The function of a lens hood (sun shade) is no different for a rifle scope than it is for a camera. The light you want to enter the tube is the light coming from down field, within your field of view, that is reflected off what you're looking at, back in the direction of you, the shooter. This light is focussed by the optics to an image that comprises your target and what's around it.
Any additional light that comes in from farther off axis than the cone of your optic's field of view of the target area will enter the tube at such an angle that it isn't part of the image you want to see. It will bounce off the inside of the tube, and instead of being refracted through the lens system, as part of the image, it will bounce through the lenses, and off the inside of the tube, at odd angles. This light DOES add additional brightness, in a sense, but it's not a good thing. It will actually have the effect of diminishing the contrast of the image of the target (that's the difference between light and dark). This kind of distortion is called "flare". The image you see really may be observably brighter, but the subject -- the target -- will be more or less washed out, depending on how much of this stray light is bouncing around and ends up on your retina.
Additional flare, less than this off-axis ambient light which is the big offender, occurs between lens elements within the tube, when light that should become part of the target image bounces off the fronts of internal elements, and then off the inside of the tube, or the back of the element ahead of the one doing the unintended reflecting. (With any good lens system, of course, a lot more light is transmitted through each lens element than bounces off its front.)
There are three major methods by which flare can be controlled in a rifle scope or photographic lens.
The first is anti-reflective coatings on the glass lens elements, which help bounce light coming in at these stray angles back off the front element, or the fronts of internal elements, so that it won't end up in the wrong place.
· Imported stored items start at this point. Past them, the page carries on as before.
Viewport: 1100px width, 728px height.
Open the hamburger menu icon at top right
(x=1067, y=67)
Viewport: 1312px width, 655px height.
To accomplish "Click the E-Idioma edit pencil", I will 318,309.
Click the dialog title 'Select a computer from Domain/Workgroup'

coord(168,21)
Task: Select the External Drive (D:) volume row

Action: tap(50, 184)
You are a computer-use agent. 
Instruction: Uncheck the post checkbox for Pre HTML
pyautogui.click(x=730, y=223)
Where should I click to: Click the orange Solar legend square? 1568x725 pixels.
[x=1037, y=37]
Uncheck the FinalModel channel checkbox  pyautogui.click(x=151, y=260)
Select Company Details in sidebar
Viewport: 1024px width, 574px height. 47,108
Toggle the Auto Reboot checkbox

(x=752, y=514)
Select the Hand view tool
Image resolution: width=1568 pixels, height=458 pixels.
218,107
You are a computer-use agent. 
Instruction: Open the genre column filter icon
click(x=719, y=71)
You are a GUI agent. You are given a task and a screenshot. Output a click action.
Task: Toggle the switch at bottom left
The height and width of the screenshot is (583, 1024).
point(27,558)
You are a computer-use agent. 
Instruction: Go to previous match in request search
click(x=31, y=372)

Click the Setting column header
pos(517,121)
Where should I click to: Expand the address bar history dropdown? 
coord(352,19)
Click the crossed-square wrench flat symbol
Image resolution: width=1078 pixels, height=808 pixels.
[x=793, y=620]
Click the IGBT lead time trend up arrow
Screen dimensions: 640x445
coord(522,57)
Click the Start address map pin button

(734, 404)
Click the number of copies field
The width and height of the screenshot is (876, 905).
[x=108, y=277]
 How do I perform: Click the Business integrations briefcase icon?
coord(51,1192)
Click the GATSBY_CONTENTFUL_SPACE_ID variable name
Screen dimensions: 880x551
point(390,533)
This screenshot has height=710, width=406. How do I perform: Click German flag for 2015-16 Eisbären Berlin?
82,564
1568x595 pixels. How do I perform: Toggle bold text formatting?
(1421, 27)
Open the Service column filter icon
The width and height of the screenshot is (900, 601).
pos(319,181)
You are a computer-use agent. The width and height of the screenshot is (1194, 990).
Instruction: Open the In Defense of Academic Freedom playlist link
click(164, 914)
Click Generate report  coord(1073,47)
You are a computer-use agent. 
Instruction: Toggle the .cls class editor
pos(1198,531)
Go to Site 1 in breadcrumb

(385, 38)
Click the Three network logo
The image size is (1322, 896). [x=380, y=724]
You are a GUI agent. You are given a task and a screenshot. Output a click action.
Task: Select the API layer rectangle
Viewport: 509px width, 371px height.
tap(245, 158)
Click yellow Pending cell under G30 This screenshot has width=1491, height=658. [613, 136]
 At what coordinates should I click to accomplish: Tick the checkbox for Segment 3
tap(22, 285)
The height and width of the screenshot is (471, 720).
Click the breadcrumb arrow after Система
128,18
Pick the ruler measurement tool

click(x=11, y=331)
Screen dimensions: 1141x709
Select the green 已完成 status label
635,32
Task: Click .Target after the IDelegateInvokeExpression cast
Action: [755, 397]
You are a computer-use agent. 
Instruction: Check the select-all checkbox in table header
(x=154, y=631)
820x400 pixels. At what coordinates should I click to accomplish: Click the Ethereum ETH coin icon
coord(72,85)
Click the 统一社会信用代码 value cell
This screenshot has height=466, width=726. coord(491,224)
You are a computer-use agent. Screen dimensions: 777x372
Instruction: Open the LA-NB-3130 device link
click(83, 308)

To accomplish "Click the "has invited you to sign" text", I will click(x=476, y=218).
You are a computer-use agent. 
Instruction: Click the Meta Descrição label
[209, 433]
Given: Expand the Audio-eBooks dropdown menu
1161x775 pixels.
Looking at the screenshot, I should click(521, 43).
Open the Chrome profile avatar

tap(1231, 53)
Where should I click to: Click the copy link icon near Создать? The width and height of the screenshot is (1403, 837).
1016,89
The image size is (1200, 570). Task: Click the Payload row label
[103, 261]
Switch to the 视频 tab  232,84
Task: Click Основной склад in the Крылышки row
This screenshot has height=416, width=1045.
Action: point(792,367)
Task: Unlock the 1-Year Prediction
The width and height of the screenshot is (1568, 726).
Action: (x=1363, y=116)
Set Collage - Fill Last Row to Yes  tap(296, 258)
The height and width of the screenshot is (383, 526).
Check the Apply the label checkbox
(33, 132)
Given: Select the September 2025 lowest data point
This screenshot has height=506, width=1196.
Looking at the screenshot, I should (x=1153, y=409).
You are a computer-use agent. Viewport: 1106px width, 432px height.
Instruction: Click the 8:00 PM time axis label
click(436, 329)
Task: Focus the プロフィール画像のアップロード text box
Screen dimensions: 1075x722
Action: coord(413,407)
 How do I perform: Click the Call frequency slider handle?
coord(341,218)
Additionally, these coatings are tinted in such a way, and composed of materials, that help refract various colors of light that compose the image so that they focus to the same point. (This helps control 'fringing', or halos.) Older scopes, say prior to 1965 or so, may have a single purple or amber layer of coatings on its glass elements. Sometime around then, bilayer coatings were introduced: a purple layer and an amber layer. You can see both of these, if you look at a coated element's reflection of a light source, at an angle. During the latter part of the 1970s, "multicoating" was introduced, using additional layers to further control various colors of light. You may see green, or red, or yellow reflections in addition to the purple or amber.
The second method of controlling flare in a lens system is the black coating inside the barrel of the system (the tube), and the rim of the lens mount. Ideally, this coating is a very flat matte deep dead black. If it were perfect, ALL light that strikes it would be absorbed forever; this is desirable, because any light entering the lens system at an angle that is farther out than the lens' field of view isn't part of what you want to see, anyway, and would only wash out the image. (A really fine lens system will also have matte black coatings on the tube-facing edges of its elements.) As I said before, it might be a bit brighter overall, but that is at the cost of diminished contrast, your ability resolve detail, and -- in very dim conditions, it doesn't help your night adaptation, either.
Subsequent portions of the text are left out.